Tall Poppy Syndrome (TPS) describes a social phenomenon where individuals who achieve notable success or prominence are targeted for criticism, resentment, or ostracism. It highlights a tendency in human social behavior to pull down those who stand out due to their achievements or status.


The term “Tall Poppy Syndrome” originates from an anecdote in Herodotus’ “Histories,” involving Thrasybulus, the ruler of Miletus. In this story, Periander, the ruler of Corinth, sends a messenger to Thrasybulus to seek advice on governance. Instead of directly responding, Thrasybulus leads the messenger through a wheat field and cuts down the tallest wheat ears, effectively destroying the best part of the crop. This act was later interpreted by Periander as implicit advice to remove the most influential or capable citizens in his realm as a means to maintain control. This metaphor of cutting down the tallest wheat ears, representing the removal of prominent individuals to prevent challenges to authority, inspired what is known as the “Tall Poppy Syndrome.”

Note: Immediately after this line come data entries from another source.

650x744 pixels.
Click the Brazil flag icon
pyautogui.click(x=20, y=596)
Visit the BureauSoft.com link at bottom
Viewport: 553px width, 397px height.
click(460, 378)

Psychological Underpinnings

  • Envy and Resentment: TPS often stems from feelings of envy and resentment at an individual level, where people feel threatened or diminished by another’s success or status.
  • Equality and Conformity: Societally, TPS can be driven by a collective desire for equality and conformity. Success that deviates from the norm or societal expectations can be perceived as disruptive to social harmony.
  • Cognitive Biases: Cognitive biases, such as in-group favoritism and out-group negativity, contribute significantly to the emergence of TPS. These biases affect how individuals perceive others’ success and react to it within a social context.

Contemporary Relevance

  • Social Media and Visibility of Success: In the age of social media, the visibility and perception of success have greatly increased, potentially intensifying the effects of TPS as achievements and status become more publicly visible and subject to scrutiny.
  • Changing Social and Political Trends: TPS is influenced by contemporary social and political trends, including changing workplace dynamics and cultural values. This includes a growing focus on collective success and the impact of digital platforms in amplifying personal achievements.

Societal Impacts

  • Positive and Negative Consequences: While TPS can function as a social mechanism to maintain equality, it can also suppress individual achievement and diversity in skill and opinion, leading to a homogenized society.
  • Influence on Innovation and Economy: TPS can stifle innovation and economic growth by creating a social environment that discourages individuals from pursuing high achievement or taking risks due to fear of social backlash.
  • Control and Suppression Strategy: The strategy of eliminating prominent individuals in societies, as highlighted in Tall Poppy Syndrome, serves as a means to maintain control. This approach is often used by those in power to prevent any challenges to their authority, minimizing the influence of highly competent or popular individuals who could disrupt the social hierarchy or status quo.